You probably don’t need thirty-seven years of marriage to know Keller’s spot on here. Anyone who’s been in any sort of relationship knows that feelings between two people wane from time to time. Your best friends right now are the ones who’ve stuck around, not the ones who were simply the most fun when you met. Those friendships have changed and evolved over time, and my guess is you’d say they are more precious to you today than they were at their inception. Love grew in a place where love didn’t exist before.
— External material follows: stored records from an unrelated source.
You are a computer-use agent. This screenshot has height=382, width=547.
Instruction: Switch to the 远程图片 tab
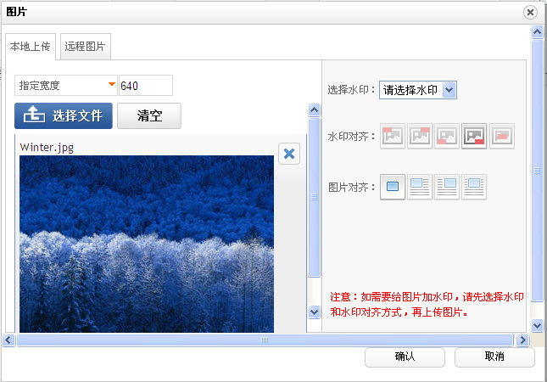85,48
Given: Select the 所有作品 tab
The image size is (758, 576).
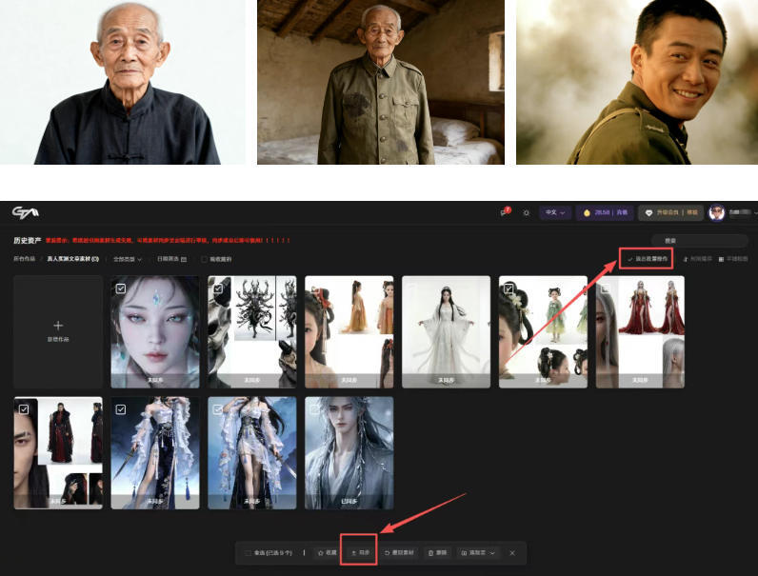Looking at the screenshot, I should [x=25, y=259].
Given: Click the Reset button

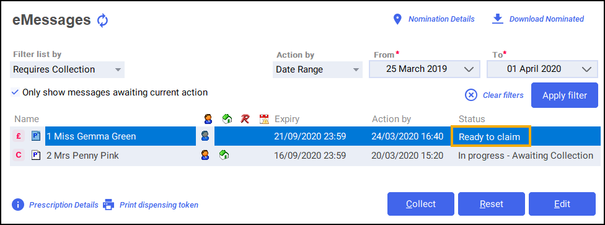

Assuming for a moment we all affirm this to be true…why then do we so often come to God expecting the same electricity we felt at the beginning, when we first came to know Him? It seems that too many of us never move beyond this initial stage of relationship with the Father. We get caught up in the flattery of having been chosen by God, and the beauty of election becomes little more than a gust of ego gratification for our souls; we cheapen God’s grace because we’ve fallen in love with a feeling rather than a promise. In effect, we become amateur lovers, stuck in a moment we can’t get out of, trying to recapture the magic of our youth when the wild, uncharted territory of maturity awaits us.

This is what coming to know God is like. At first we are overwhelmed by the majesty and beauty of grace, and we feel as though we have lightning pulsing through our veins. Eventually, though, we come to find that these emotions were the spiritual equivalent of puppy love: certainly real enough to us, but lacking the substance that characterizes true love. And certainly there is a time and place for infatuation in relationship. But at some point, that feeling is set aside for an even bigger prize. Love longs to go deeper, not to recapture a feeling and feel it forever. This is mature love, and it is the kind of love our Father harbors for us and invites us to partake in.

Don’t settle for one date with God. Better yet, don’t let your feelings dictate how you go about your day! This Gospel is too important to be passed over because we found it too difficult for our liking. Press into God today, and watch what He does next.